Randolph v. Harris
Before: Sanderson
Synopsis
Appeal from the District ■ Court, Sixth Judicial District, Sacramento County.
The note sued on was executed to Daniel Richards, on the 12th day of November, 1861. The complaint averred its assignment to plaintiff in the following language:
“ Plaintiff further shows that for a valuable and sufficient consideration the said Daniel Richards, on the 13th day of May, 1864, by an instrument in writing duly stamped and delivered, conveyed and assigned to plaintiff all his (the said Richards’) interest in the said promissory note, to wit: the indebtedness due thereon, said interest being the amount due on said note after deducting the payments aforesaid.”
The defendant appealed.
The other facts are stated in the opinion of the Court.
By the Court,
Sanderson, C. J. This is an action upon a lost promissory note, by an assignee against the maker—or, as averred in the complaint, a note which had been “totally destroyed by fire.” There is no averment in the complaint to the effect that the plaintiff had tendered to the defendant a good and sufficient bond of indemnity before bringing the action.
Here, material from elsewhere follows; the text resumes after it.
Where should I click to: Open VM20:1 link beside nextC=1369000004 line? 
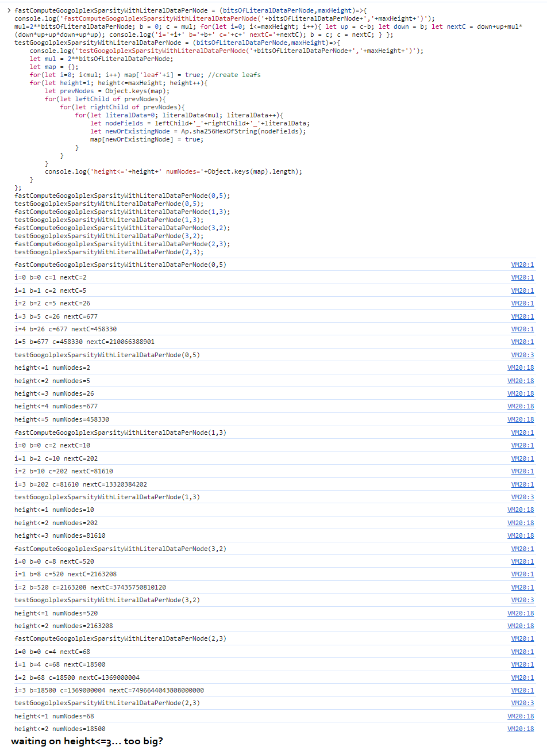coord(522,678)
The only averment upon that subject is in the following words: e “Plaintiff avers that he has offered, and now offers, to indemnify defendant against any loss or damage he may sustain on account of the destruction of said note.” The action was commenced on the 27th day of June, 1864. On the 13th of August following the plaintiff filed a bond of indemnity with the Clerk of the Court, and at the trial tendered the same to the defendant, who [564]refused to accept it because it was insufficiently stamped and because it bad not been tendered before suit. No objection was made to the form of the bond or the sufficiency of the security. The Court held that the plaintiff was not bound to tender indemnity before suit, but that the bond was insufficiently stamped, and permitted the plaintiffto add the requisite amount of stamps. In this connection the record contains the following: “ The plaintiff also testified that he offered an indemnity bond before the suit was commenced, and that the defendant made some remark that amounted to a waiver of such bond.” The case was tried by the Court, but no findings were filed. Judgment was for the plaintiff for the amount claimed, but is silent upon the subject of indemnity.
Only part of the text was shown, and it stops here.